### EXTRACTED MATERIAL

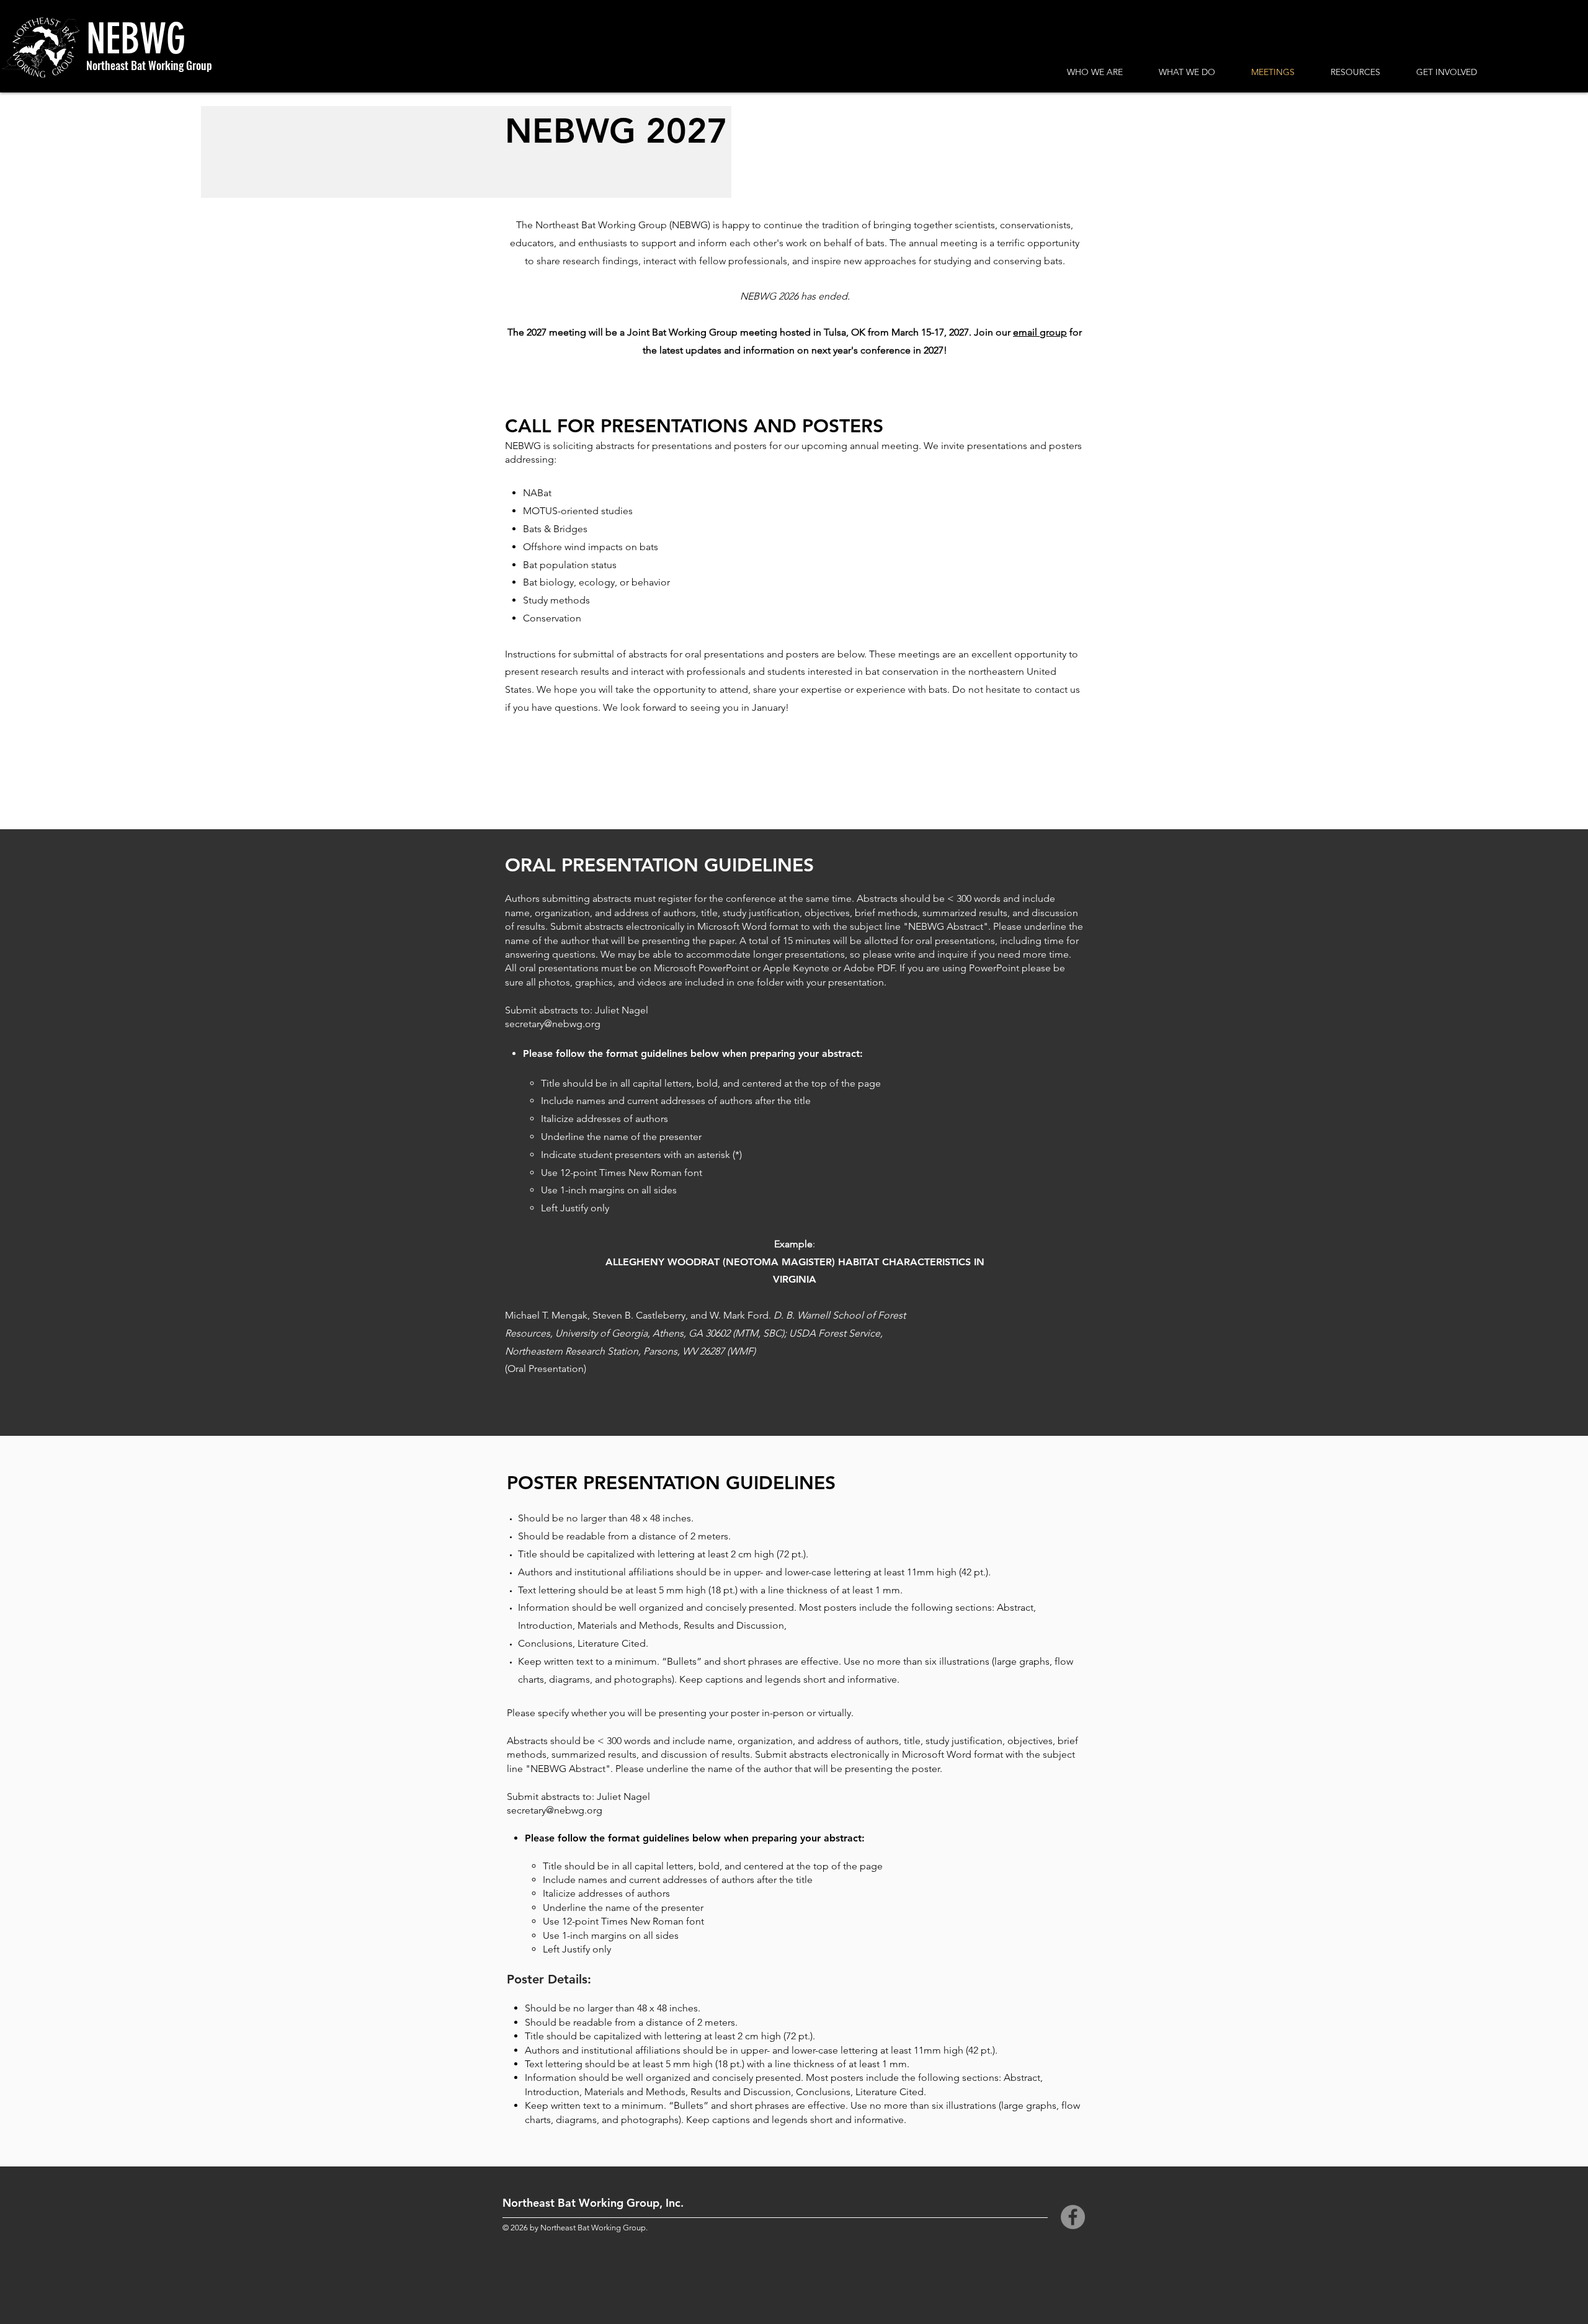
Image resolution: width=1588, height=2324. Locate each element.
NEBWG (135, 39)
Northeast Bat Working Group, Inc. (593, 2203)
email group (1040, 332)
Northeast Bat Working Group (149, 65)
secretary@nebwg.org (552, 1024)
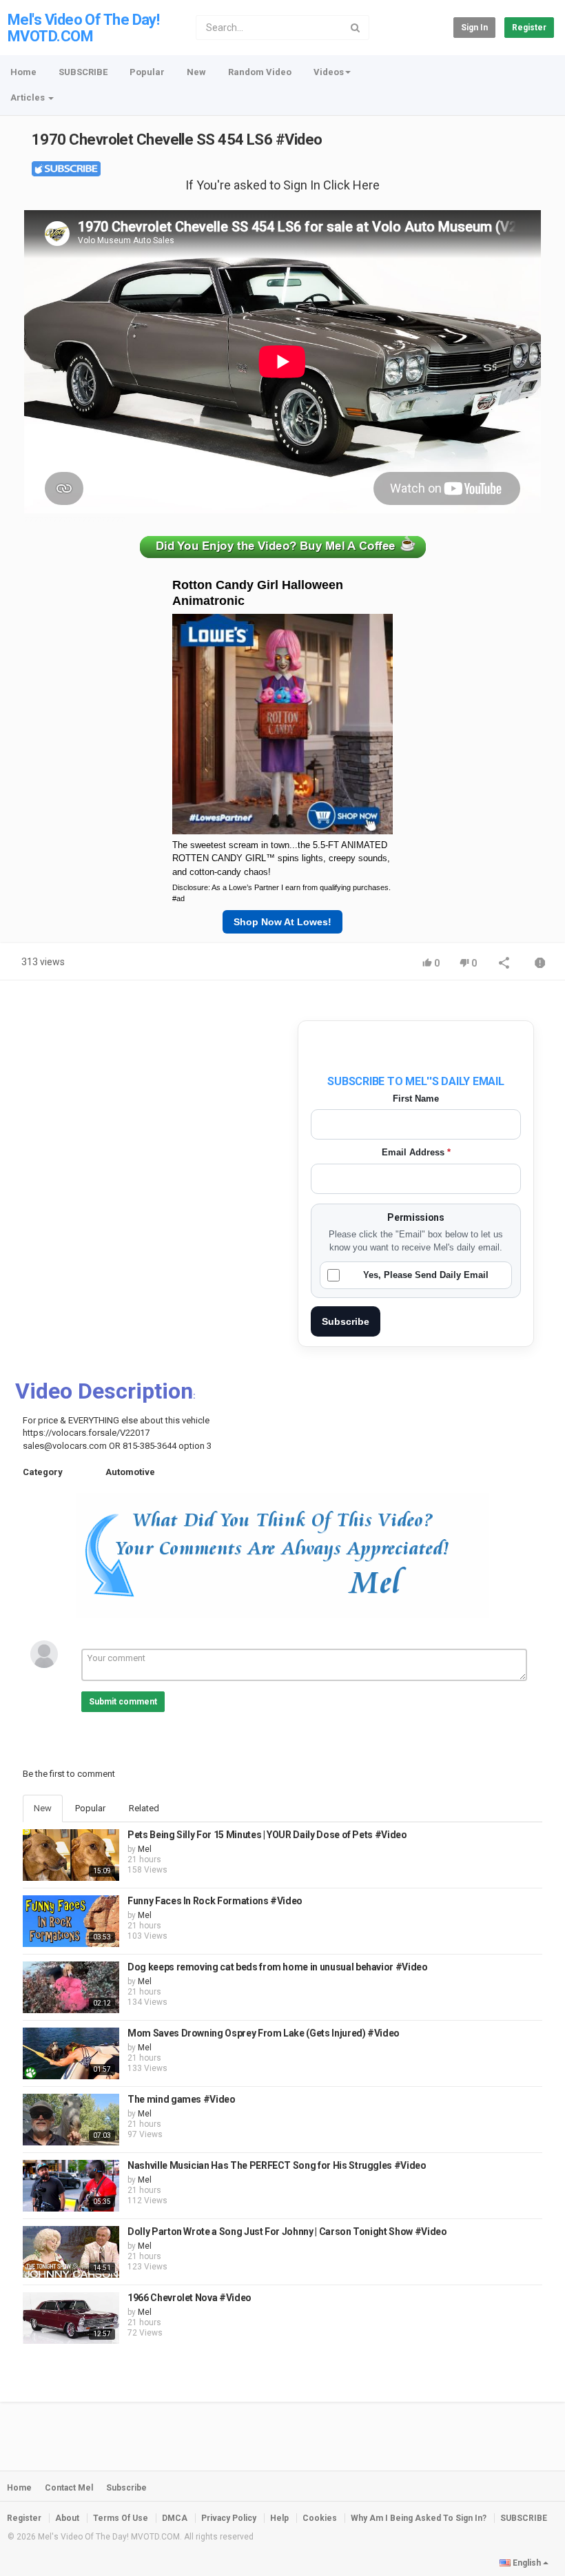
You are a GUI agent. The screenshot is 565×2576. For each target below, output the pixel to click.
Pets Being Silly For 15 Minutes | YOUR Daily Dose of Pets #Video (267, 1834)
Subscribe (345, 1321)
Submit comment (123, 1702)
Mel (145, 1849)
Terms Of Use (120, 2518)
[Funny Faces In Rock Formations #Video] (71, 1921)
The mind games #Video (181, 2099)
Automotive (130, 1472)
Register (529, 27)
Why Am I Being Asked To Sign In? (418, 2518)
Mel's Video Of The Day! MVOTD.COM (83, 28)
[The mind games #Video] (71, 2119)
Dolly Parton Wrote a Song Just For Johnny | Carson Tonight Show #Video (287, 2231)
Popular (147, 72)
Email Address (416, 1152)
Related (144, 1808)
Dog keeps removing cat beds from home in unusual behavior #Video (277, 1966)
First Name (416, 1098)
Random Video (259, 72)
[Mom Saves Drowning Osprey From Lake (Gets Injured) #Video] (71, 2053)
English (527, 2563)
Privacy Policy (228, 2518)
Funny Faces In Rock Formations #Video (214, 1900)
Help (279, 2518)
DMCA (174, 2518)
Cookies (319, 2518)
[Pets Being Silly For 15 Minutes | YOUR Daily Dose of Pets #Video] (71, 1855)
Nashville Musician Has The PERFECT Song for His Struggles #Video (277, 2165)
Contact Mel (69, 2488)
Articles (28, 97)
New (196, 72)
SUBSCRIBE (83, 72)
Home (23, 72)
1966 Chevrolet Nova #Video (189, 2297)
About (67, 2518)
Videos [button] (329, 72)
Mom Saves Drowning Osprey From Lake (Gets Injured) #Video (263, 2033)
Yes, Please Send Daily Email (426, 1275)
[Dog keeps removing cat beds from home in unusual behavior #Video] (71, 1987)
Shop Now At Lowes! (282, 921)
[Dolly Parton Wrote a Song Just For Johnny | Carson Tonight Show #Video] (71, 2252)
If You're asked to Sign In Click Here (282, 185)
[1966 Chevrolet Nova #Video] (71, 2318)
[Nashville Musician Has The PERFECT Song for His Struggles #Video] (71, 2186)
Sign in (474, 27)
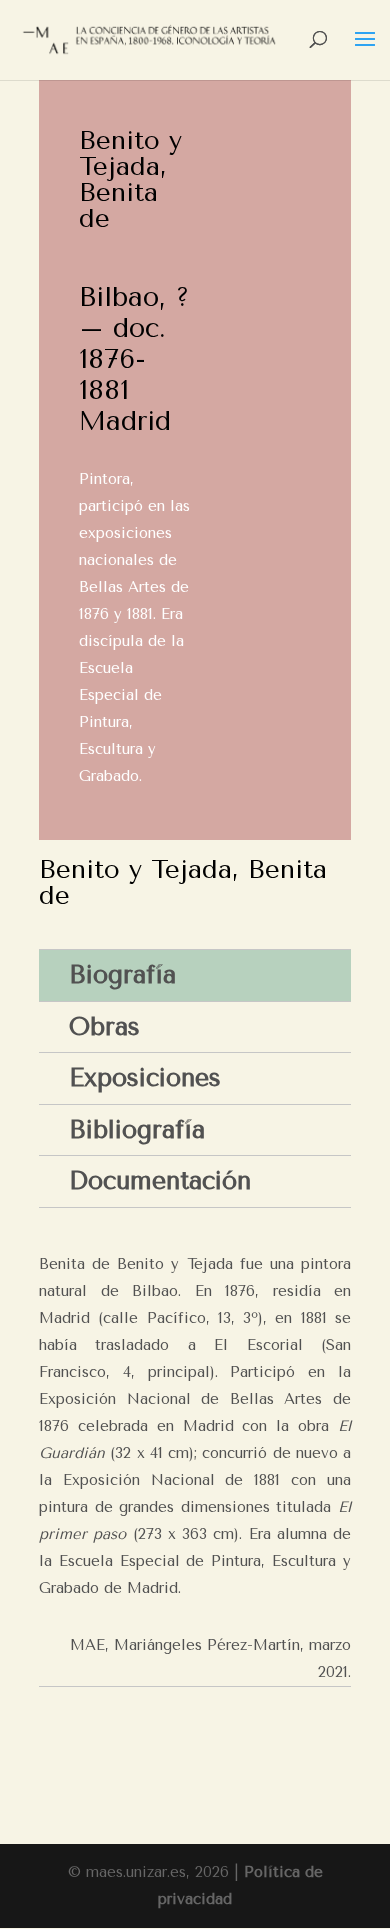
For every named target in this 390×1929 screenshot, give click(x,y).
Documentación (160, 1180)
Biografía (122, 974)
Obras (104, 1026)
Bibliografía (137, 1129)
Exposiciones (145, 1077)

######

Pictures stay out. Print the data exactly, from its first line through the line containing "You are a GUI".

Image resolution: width=1588, height=2324. Locate each element.
NEBWG (135, 39)
Northeast Bat Working Group, Inc. (593, 2203)
email group (1040, 332)
Northeast Bat Working Group (149, 65)
secretary@nebwg.org (552, 1024)
You are a GUI agent. The screenshot is 565×2576. For each target below, output the pixel to click.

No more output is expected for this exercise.